For children and teenagers, it is increasingly all about mobile

Monitor Report 2017This year sees the resurgence of the mobile phone among five to 16 year olds, according to the latest 2017 CHILDWISE Monitor Report. Smartphones are now the default device for music, online access, gaming, video content and reading (after printed books), as young people seek endless entertainment - anywhere and everywhere.

The new data shows the extent to which the mobile phone now dominates children’s media experiences, with ownership increasing steadily – especially among primary aged children – and usage more varied than ever before. For the first time ever, children are now more likely to use their mobile phone to go online than for any other purpose, including texting or calling.

The 2017 CHILDWISE Monitor is a comprehensive annual report looking at five to 16 year olds media consumption, purchasing and social habits as well as key behaviour. Around 2000 children in schools across the United Kingdom completed in-depth online surveys for the report.

The report also reveals that tablet ownership has reached saturation point after years of rapid growth. Two thirds of children have their own touchscreen tablet at home.

Simon Leggett, research director from CHILDWISE says: “Our research suggests that children now expect to be constantly entertained. They want to fill every free moment they have. Tablets were a gateway to apps and the internet for many children – they were the technology of choice and widely endorsed by parents. Children now expect the same level of functionality when they’re out and about, and the mobile phone delivers that” says Simon.

### Dataset content:
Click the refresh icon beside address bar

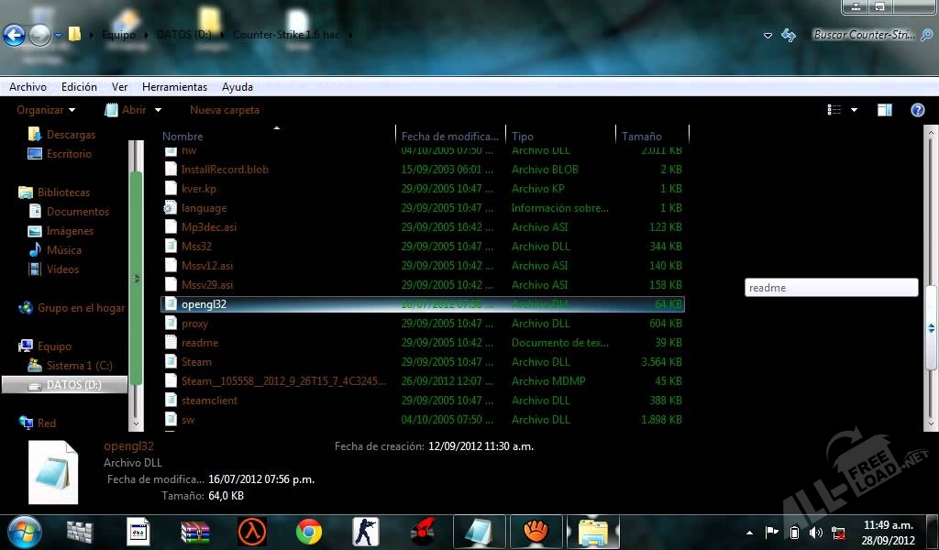click(788, 36)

### Written exercise 1:
Quote the article on children and mobile phones word for word, starting at "The new data" and ending after "texting or calling.".
### Written exercise 2:
According to the article on children and mobile phones, for which activities are smartphones now the default device?
The lines have no connection to the article on children and mobile phones.

### Answer 1:
The new data shows the extent to which the mobile phone now dominates children’s media experiences, with ownership increasing steadily – especially among primary aged children – and usage more varied than ever before. For the first time ever, children are now more likely to use their mobile phone to go online than for any other purpose, including texting or calling.

### Answer 2:
- Music
- Online access
- Gaming
- Video content
- Reading (after printed books)